Lee Kuan Yew merupakan perdana menteri pertama Singapura. Salah satu prestasi Lee adalah program pengadaan rumah apartemen yang layak bagi masyarakat Singapura ekonomi rendah dan menengah melalui strategi Housing Development Board (HDB) (Irwan, 2015). Salah satu yang menjadikan Lee pemimpin negara yang sukses adalah kepercayaannya pada sistem meritokrasi (Budisusilo, 2014). Meritokrasi adalah sistem sosial atau politik yang memberikan penghargaan lebih kepada individu yang berprestasi. Dalam sistem ini, individu yang berhak mendapatkan nilai A akan mendapatkan nilai A.
SIMFONI
Sesuai dengan yang tertera di halaman utama tautan simfoni.feb.ugm.ac.id, Sosialisasi dan Inisiasi Mahasiswa Fakultas Ekonomika dan Bisnis atau sering disebut SIMFONI merupakan rangkaian Pelatihan Pembelajar Sukses Bagi Mahasiswa Baru (PPSMB) di tingkat Fakultas Ekonomika dan Bisnis Universitas Gadjah Mada. SIMFONI diselenggarakan tidak sekadar ajang untuk euforia belaka. Tujuannya ialah membangun pilar integritas dalam diri Gadjah Mada Muda (Gamada), menumbuhkan kemampuan berpikir kritis dan menyampaikan ide secara efektif, mempertajam semangat dedikasi dalam diri Gamada guna berkontribusi lebih kepada masyarakat.
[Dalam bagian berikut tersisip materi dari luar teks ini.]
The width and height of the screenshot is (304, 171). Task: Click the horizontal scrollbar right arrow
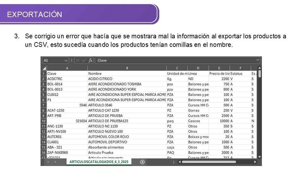(x=255, y=162)
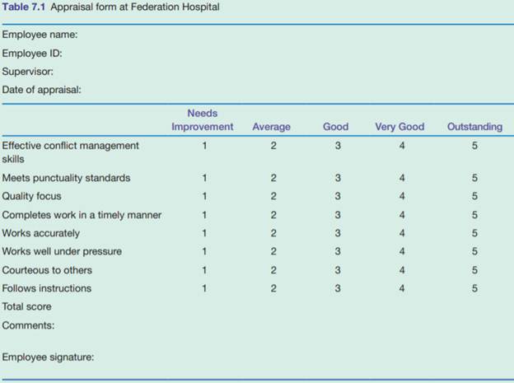Click the Date of appraisal field
The image size is (514, 383).
41,90
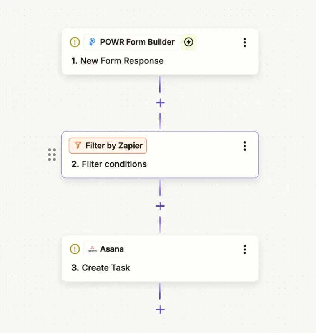The width and height of the screenshot is (316, 333).
Task: Select the Asana app label
Action: tap(112, 249)
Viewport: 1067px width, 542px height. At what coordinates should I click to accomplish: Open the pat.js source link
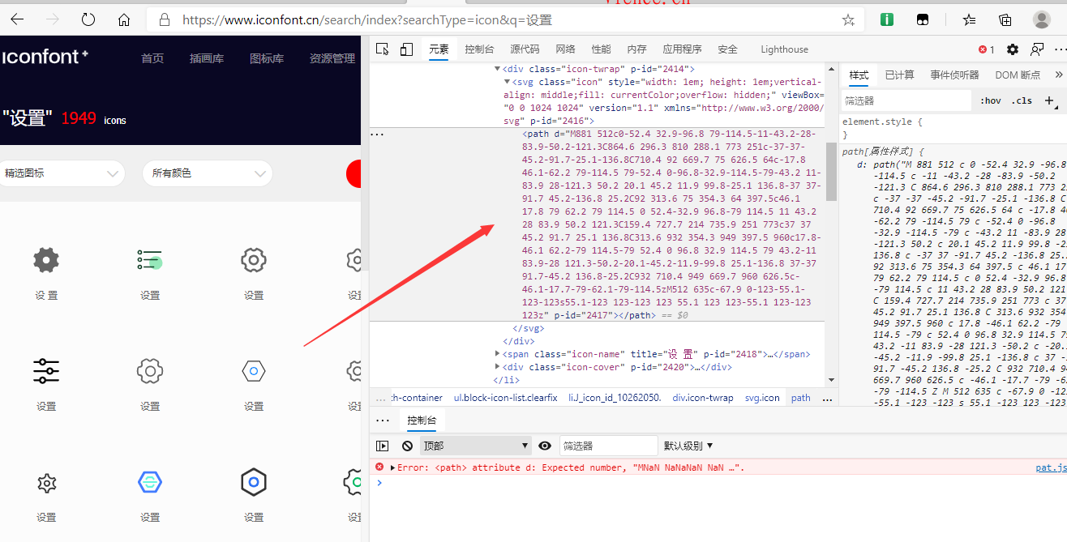coord(1051,467)
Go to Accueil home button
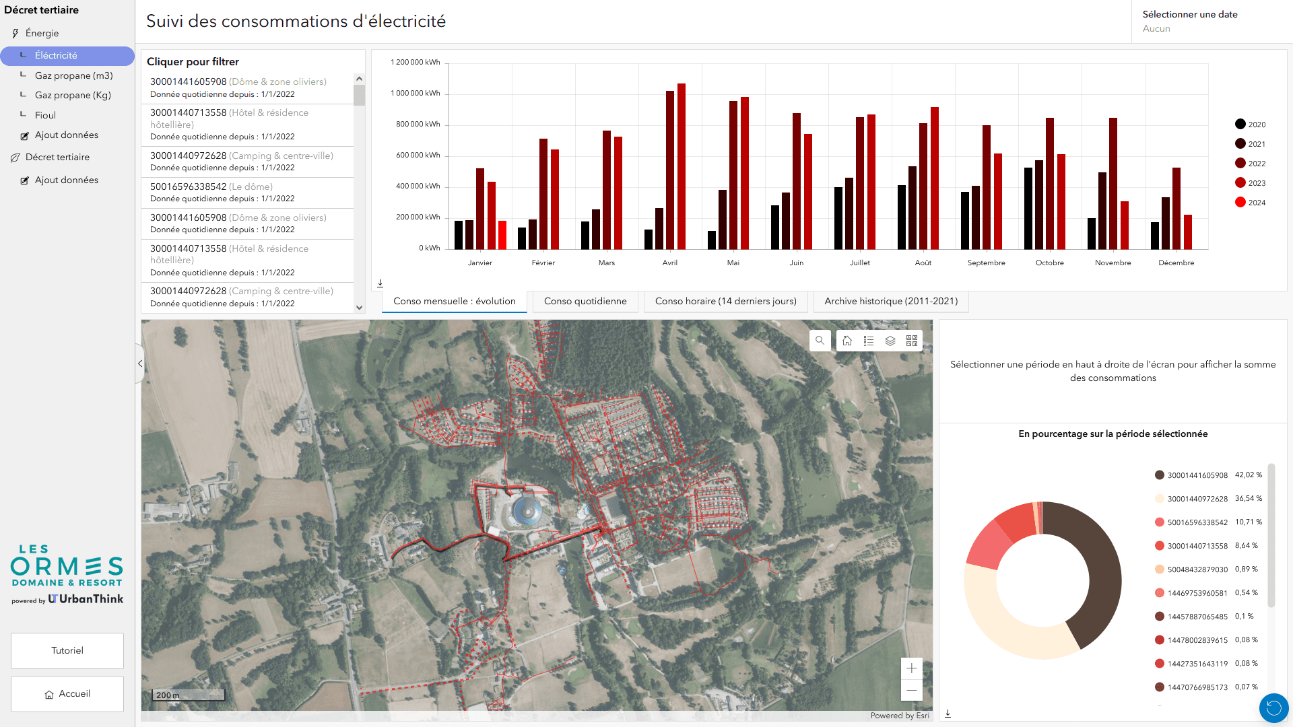The height and width of the screenshot is (727, 1293). coord(67,693)
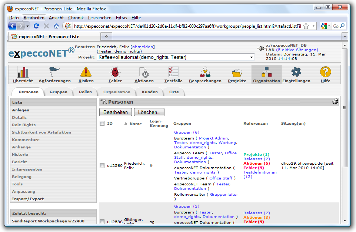Open Einstellungen gear icon
Screen dimensions: 356x232
pyautogui.click(x=296, y=72)
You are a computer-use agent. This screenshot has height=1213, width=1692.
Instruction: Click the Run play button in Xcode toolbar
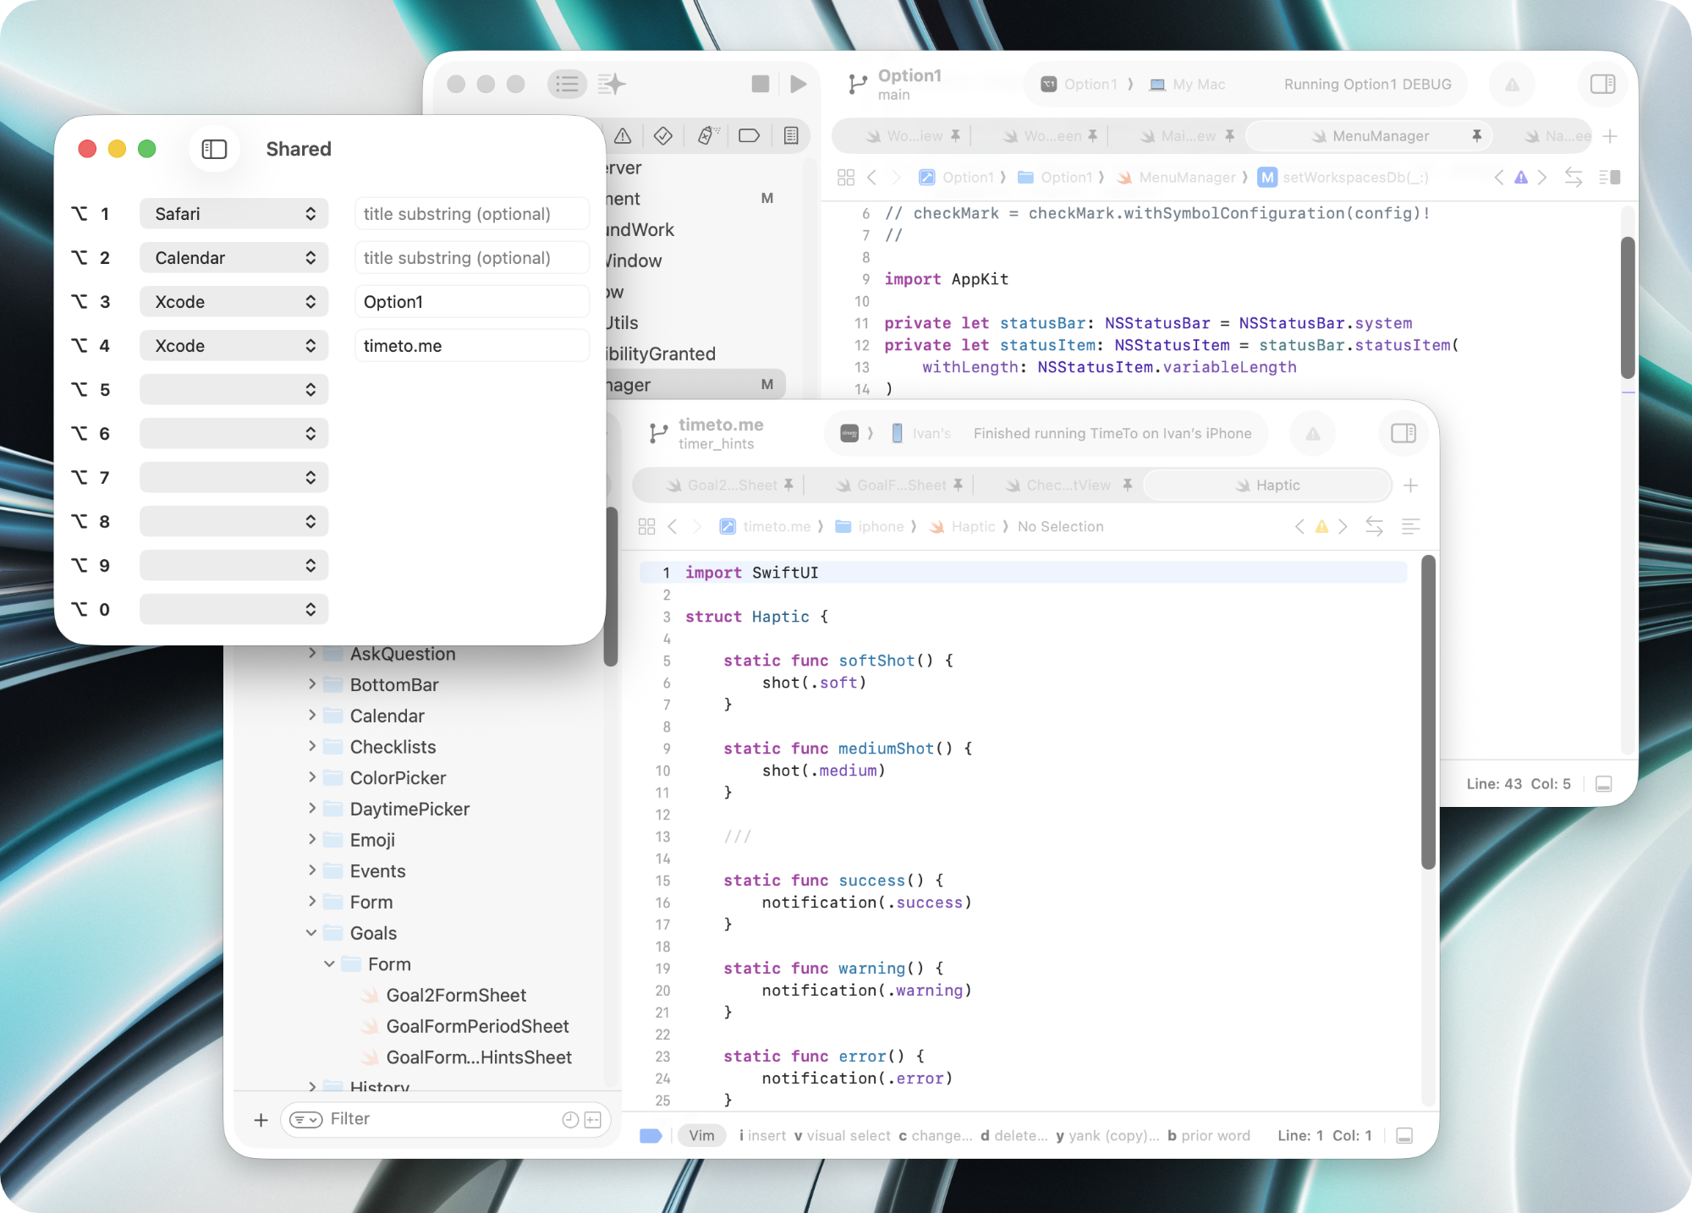[798, 84]
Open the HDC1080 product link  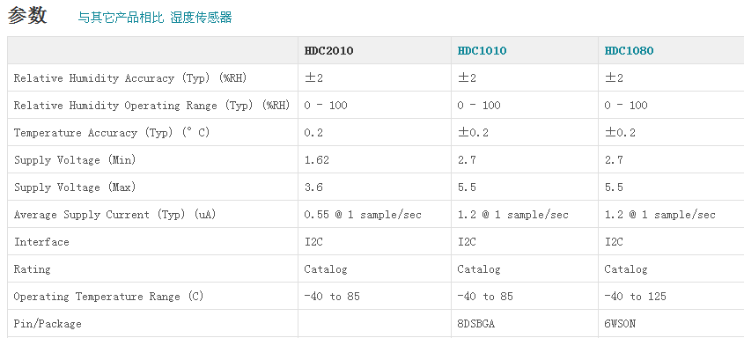(629, 51)
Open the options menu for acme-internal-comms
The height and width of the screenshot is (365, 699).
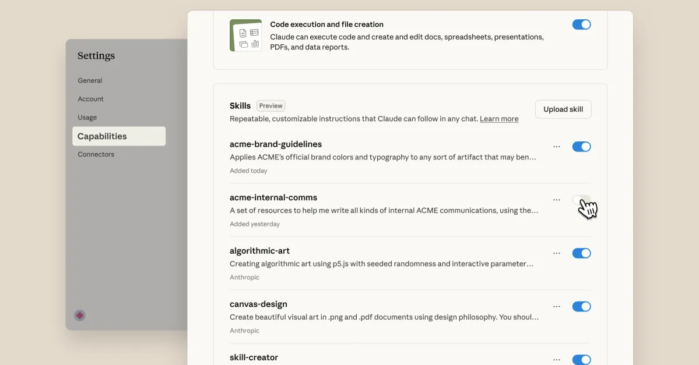point(556,199)
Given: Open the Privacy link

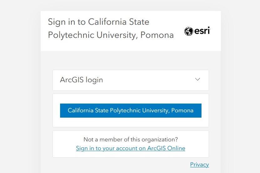Looking at the screenshot, I should click(200, 165).
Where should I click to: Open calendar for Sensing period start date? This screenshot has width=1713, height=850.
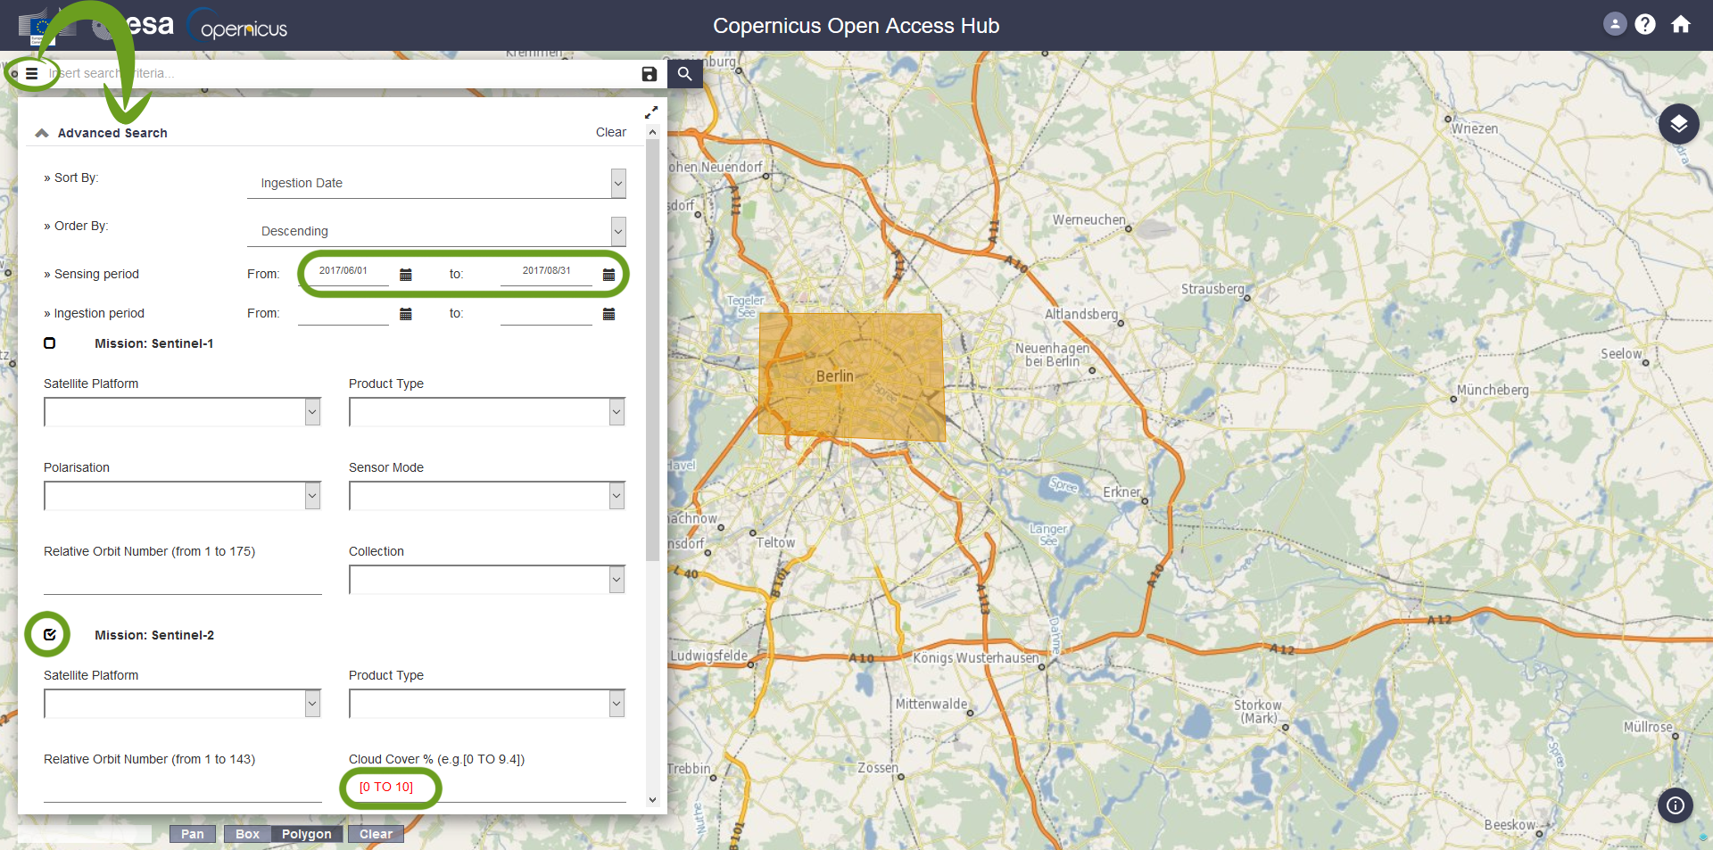click(406, 275)
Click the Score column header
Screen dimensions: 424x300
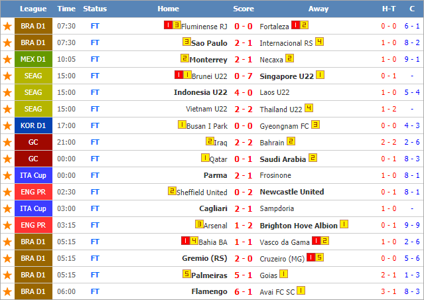244,9
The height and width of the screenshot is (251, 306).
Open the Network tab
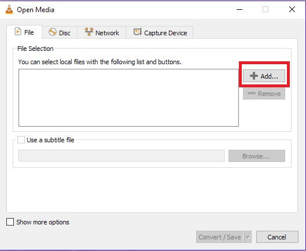click(102, 32)
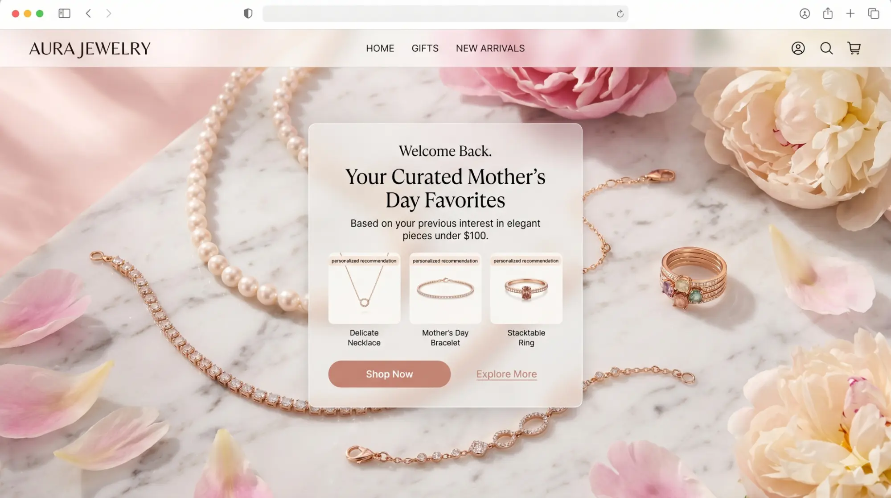Go back with the browser back arrow
The image size is (891, 498).
coord(88,13)
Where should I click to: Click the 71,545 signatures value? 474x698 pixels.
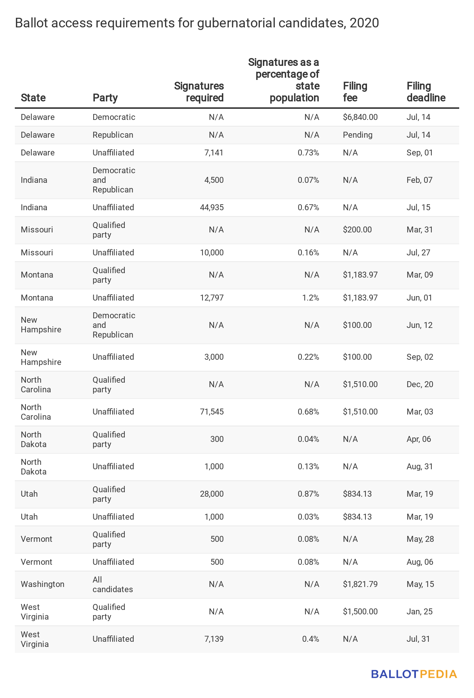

SIMFONI 2016 memiliki tema “Membangun Jiwa Pemimpin yang Berintegritas sebagai Landasan Karakter Generasi Masa Depan”. Selain itu, SIMFONI 2016 memiliki empat nilai utama yaitu kepemimpinan, integritas, kebebasan akademik, dan kepedulian sosial. Setiap rangkaian acara dalam SIMFONI 2016 didasari oleh empat nilai tersebut. Talkshow dan Leaderless Group Discussion (LGD) didasari oleh nilai kepedulian sosial dan kebebasan akademik dengan memunculkan kasus mengenai daerah terluar di Indonesia. Selain pada Talkshow dan LGD, nilai kepedulian sosial juga diwujudkan dalam sesi Inspiring Alumnae yang menceritakan mengenai pengalaman seorang alumni saat melakukan Kuliah Kerja Nyata.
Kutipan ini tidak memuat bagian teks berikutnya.